In a day-to-day way, maybe like this. A couple weeks ago my son took my house keys with him to school. He did this because he knew it was a day I wouldn’t be home when he arrived in the afternoon, he had misplaced his own keys, and he didn’t want to be stuck outside waiting until I got home. When I realized what he’d done I had to go to the school to get the keys, highly annoyed because I was short on time. While I waited at the school’s front desk, a woman I’d been trying to reach for days appeared with paperwork to fill out for my daughter’s visa to go to India, including some extra requirements that would have me sitting in Immigration for the next two mornings. That put me in an even worse mood. However, the second morning waiting in Immigration, I had an amor fati moment: I realized that if my son hadn’t taken my keys, I probably wouldn’t have run into that woman at the school, thus I wouldn’t have known about this extra paperwork and would likely not have been able to complete it on time.
Maybe that seems insignificant. I could tell you about how amor fati has helped me come to terms with enormous life difficulties like my divorce and business failure. This philosophy has helped me realize that I am thriving now largely due to what I learned from those failures. However, I think it’s in the small everyday matters where amor fati can have the most impact. I find that now I live a more joyful existence because I’m always looking for a way to love whatever is going on in my life. I’m no longer rushing through boring chores as a means to an end, but finding ways to enjoy those moments. Last Monday morning I decided I wanted to move, by that evening I had found a house, I signed the papers on Friday, and now I’m packing. I thought I hated moving, but it turns out I love it. I love going through all my stuff. I’m finding so many things I had forgotten I had. I’m coming across little reminders here and there of suffering I went though a couple years ago that I have moved far past now.

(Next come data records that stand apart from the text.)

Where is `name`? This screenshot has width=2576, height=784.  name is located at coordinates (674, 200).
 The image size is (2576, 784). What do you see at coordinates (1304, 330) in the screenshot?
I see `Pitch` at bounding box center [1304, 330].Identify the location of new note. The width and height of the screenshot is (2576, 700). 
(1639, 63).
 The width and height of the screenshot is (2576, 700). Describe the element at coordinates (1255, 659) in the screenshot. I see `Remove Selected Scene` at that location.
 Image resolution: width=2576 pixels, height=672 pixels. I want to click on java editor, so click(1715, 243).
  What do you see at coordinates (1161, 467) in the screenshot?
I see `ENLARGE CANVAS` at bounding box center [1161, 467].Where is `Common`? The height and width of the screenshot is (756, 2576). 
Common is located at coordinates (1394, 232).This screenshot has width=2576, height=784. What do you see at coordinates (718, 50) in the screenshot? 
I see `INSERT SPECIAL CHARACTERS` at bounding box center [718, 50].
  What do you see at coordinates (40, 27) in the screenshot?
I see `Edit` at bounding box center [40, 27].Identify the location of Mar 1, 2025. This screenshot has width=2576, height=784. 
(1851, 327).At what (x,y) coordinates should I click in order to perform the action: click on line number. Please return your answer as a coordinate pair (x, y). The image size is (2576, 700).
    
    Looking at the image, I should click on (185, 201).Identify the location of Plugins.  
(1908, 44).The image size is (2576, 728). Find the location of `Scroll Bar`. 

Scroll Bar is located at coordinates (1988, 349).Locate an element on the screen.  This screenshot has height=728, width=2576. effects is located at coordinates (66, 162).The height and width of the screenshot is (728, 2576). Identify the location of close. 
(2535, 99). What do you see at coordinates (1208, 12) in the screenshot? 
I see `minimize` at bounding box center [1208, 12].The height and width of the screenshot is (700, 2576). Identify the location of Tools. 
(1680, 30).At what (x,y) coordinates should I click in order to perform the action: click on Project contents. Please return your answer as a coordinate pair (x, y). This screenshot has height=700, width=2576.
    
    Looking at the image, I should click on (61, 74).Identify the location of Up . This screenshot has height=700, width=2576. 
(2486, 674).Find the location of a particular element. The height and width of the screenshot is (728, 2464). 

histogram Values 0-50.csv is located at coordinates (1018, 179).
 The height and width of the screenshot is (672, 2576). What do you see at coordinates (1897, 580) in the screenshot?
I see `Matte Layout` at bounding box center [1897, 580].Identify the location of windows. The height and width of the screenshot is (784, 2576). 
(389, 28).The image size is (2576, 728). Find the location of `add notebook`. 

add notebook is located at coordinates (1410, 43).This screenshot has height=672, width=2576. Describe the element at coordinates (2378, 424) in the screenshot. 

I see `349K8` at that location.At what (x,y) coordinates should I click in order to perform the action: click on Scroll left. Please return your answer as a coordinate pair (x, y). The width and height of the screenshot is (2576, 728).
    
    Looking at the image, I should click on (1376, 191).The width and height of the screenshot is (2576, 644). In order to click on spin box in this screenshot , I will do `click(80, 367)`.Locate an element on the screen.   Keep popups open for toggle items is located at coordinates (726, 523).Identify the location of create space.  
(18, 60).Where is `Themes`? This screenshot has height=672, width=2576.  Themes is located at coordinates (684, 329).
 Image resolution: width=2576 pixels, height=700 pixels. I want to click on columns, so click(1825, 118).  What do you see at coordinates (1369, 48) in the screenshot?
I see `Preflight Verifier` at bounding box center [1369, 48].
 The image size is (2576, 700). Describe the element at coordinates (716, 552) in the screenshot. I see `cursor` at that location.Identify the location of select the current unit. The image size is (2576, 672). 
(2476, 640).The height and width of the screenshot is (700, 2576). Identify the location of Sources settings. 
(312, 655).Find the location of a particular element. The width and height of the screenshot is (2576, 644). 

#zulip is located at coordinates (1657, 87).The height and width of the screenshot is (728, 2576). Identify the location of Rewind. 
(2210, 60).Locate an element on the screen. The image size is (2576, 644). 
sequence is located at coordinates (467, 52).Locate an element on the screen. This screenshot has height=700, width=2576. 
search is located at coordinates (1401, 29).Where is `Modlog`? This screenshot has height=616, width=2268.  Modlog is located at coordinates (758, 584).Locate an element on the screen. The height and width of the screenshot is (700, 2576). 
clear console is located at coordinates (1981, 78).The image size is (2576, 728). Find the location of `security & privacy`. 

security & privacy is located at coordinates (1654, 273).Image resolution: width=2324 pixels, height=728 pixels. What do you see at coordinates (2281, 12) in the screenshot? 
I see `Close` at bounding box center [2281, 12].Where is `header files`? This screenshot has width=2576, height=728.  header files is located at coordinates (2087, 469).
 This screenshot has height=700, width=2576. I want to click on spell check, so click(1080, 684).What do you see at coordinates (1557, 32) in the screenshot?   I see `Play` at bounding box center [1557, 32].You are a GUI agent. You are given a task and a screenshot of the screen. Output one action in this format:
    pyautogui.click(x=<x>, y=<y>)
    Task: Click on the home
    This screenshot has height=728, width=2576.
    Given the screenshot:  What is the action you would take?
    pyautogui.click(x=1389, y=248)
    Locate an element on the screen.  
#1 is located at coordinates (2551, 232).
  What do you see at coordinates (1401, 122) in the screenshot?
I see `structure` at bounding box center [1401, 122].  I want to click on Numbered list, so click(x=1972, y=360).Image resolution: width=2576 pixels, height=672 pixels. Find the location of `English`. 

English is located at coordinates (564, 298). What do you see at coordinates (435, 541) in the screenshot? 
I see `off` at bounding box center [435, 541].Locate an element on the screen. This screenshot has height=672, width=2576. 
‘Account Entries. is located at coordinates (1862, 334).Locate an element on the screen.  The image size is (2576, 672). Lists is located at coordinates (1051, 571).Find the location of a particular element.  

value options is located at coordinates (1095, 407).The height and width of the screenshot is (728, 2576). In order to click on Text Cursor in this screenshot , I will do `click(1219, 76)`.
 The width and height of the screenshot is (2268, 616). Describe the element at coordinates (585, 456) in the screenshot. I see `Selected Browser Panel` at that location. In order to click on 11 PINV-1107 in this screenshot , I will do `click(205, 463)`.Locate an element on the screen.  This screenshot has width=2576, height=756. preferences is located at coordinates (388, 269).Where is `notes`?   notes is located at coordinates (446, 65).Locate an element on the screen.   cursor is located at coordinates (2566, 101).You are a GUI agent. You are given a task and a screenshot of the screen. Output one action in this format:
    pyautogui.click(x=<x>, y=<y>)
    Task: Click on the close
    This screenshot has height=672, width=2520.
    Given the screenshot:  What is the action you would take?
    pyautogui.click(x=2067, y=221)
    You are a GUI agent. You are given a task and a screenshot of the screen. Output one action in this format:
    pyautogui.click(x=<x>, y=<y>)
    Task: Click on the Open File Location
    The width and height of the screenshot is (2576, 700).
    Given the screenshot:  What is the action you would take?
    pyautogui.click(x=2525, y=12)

Amor fati is not only about not wanting anything different in your past, present, and future environments, but within yourself. Amor fati, besides cheerful acceptance of the moment, can also mean radical self acceptance. I just finished a wonderful Montaigne biography that I hope to write about soon. Montaigne was all about amor fati, and it is in the specific way he applied it to his view of himself that I am working on now in myself. Montaigne would look back on essays he had written ten years previously and realize that his views had changed. Did that make him want to heavily edit or completely rewrite the essays when he published subsequent collections? Especially since leaving them as is would mean the reader would find significant contradictions between his earlier vs. later essays. Well, it seems honey badger didn’t care. Biographer Sarah Bakewell says,
The spirit of repentance was alien to him in writing, just as it was in life, where he remained firmly wedded to amor fati: the cheerful acceptance of whatever happens.
Montaigne knew that some of the things he had done in the past no longer made sense to him, but he was content to presume that he must have been a different person at the time, and leave it at that. His past selves were as diverse as a group of people at a party. Just as he would not think of passing judgment on a roomful of acquaintances, all of whom had their own reasons and points of view to explain what they had done, so he would not think of judging previous versions of Montaigne. ‘We are all patchwork,’ he wrote, ‘and so shapeless and diverse in composition that each bit, each moment, plays its own game.’
And that is where I join with my two new loves: me, myself, and my fate. A glorious threesome! That is quite possibly the cheesiest thing ever. We’ll blame it on the approaching 14th.
Should I get an amor fati tattoo? Where and in what script?